SpaceX (SPAX.PVT) is going public with a rocket-company reputation, but its own IPO filing points investors somewhere else: AI.

The preliminary prospectus opens with a huge market-opportunity chart that says as much. SpaceX says it has identified the “largest actionable total addressable market in human history,” pegging the opportunity at $28.5 trillion.

That number should be treated carefully. Total addressable market is the full revenue opportunity a company sees in a market, not a forecast of what it will actually win. In IPO filings, it is part math and part sales pitch.

SpaceX wants investors to know that AI is the opportunity.

Of the total, SpaceX says $26.5 trillion is in AI, compared with $1.6 trillion in Connectivity and $370 billion in Space. The rocket company is telling Wall Street that its biggest prize may not be rockets at all.

The rocket business is still the base of the SpaceX story.

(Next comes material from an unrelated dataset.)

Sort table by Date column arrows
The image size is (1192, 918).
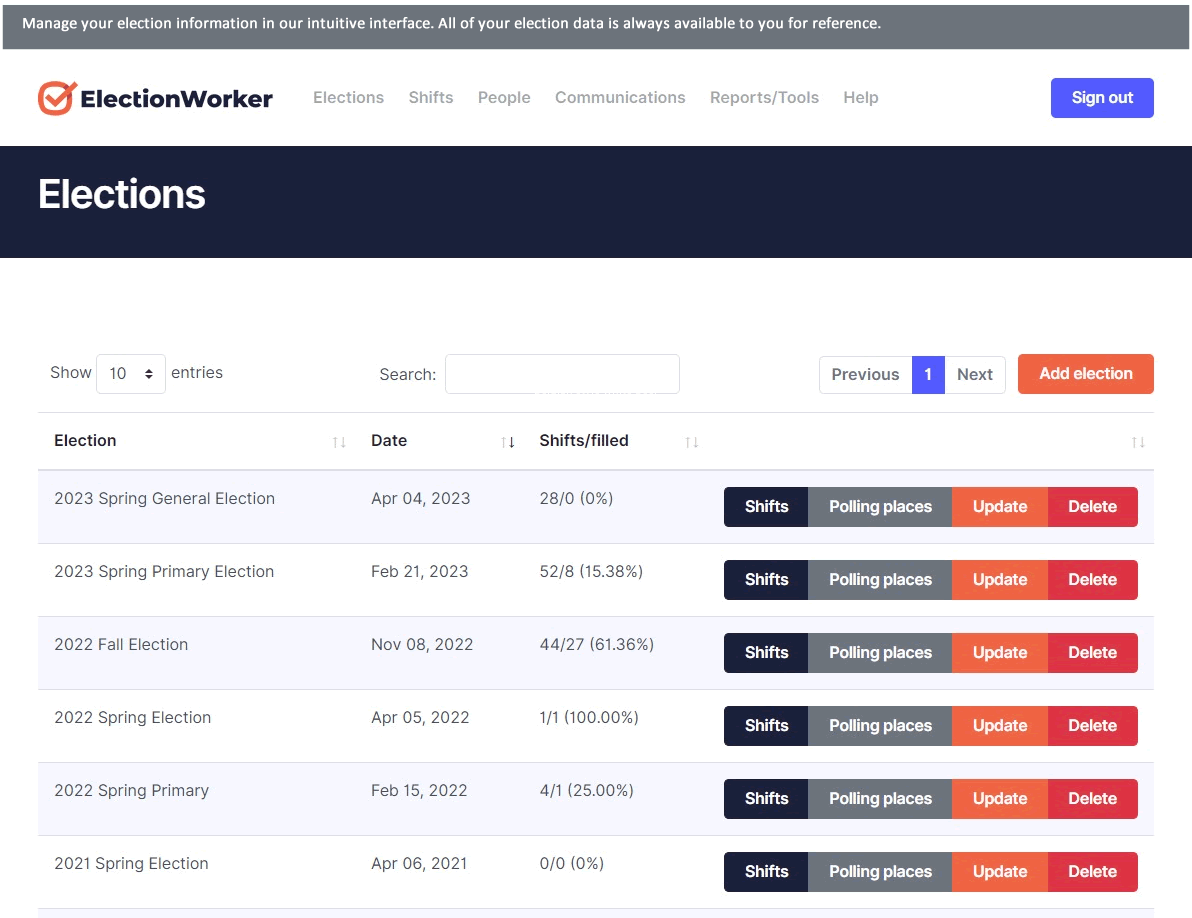click(x=508, y=442)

Quantifiable total addressable market by segment from the preliminary prospectus
Quantifiable total addressable market by segment from the preliminary prospectus

Falcon, SpaceX’s workhorse rocket family, launched 96 times in 2023, 134 times in 2024, and 165 times in 2025. Add in Starship, the larger rocket system SpaceX is developing for heavier payloads and deeper-space missions, and SpaceX completed 170 total missions last year.

The company also says it launched more than 2,200 metric tons to orbit in 2025, representing more than 80% of global mass to orbit. In plain English, SpaceX says it carried most of the world’s orbital payload by weight last year — a measure of how dominant its launch system has become.

That scale gives the rest of the filing its foundation. It supports Starlink, which remains the clearest commercial engine in the prospectus.

Starlink users are climbing as revenue per user falls
Starlink users are climbing as revenue per user falls

Starlink subscribers climbed from 2.3 million in 2023 to 4.4 million in 2024, 8.9 million in 2025, and 10.3 million in the first quarter of 2026.

The same chart shows the tradeoff. Average monthly revenue per user fell from $99 in 2023 to $66 in the latest quarter, a sign that Starlink is adding users quickly while pushing into lower-priced markets and plans.

Then comes the actual spending.

Capital expenditures by segment; 2026 reflects first-quarter annualized
Capital expenditures by segment; 2026 reflects first-quarter annualized

SpaceX’s capital expenditures — money spent building and expanding the business — were $4.4 billion in 2023, $11.2 billion in 2024, and $20.7 billion in 2025. Annualizing the first quarter of 2026 puts that pace near $40 billion, roughly double last year and in line with the prior two annual jumps.

AI is driving the ramp. SpaceX’s AI capital spending went from $463 million in 2023 to $12.7 billion in 2025. At the first-quarter pace, AI would account for most of the company’s investment spending this year.

That changes the way investors should read the filing.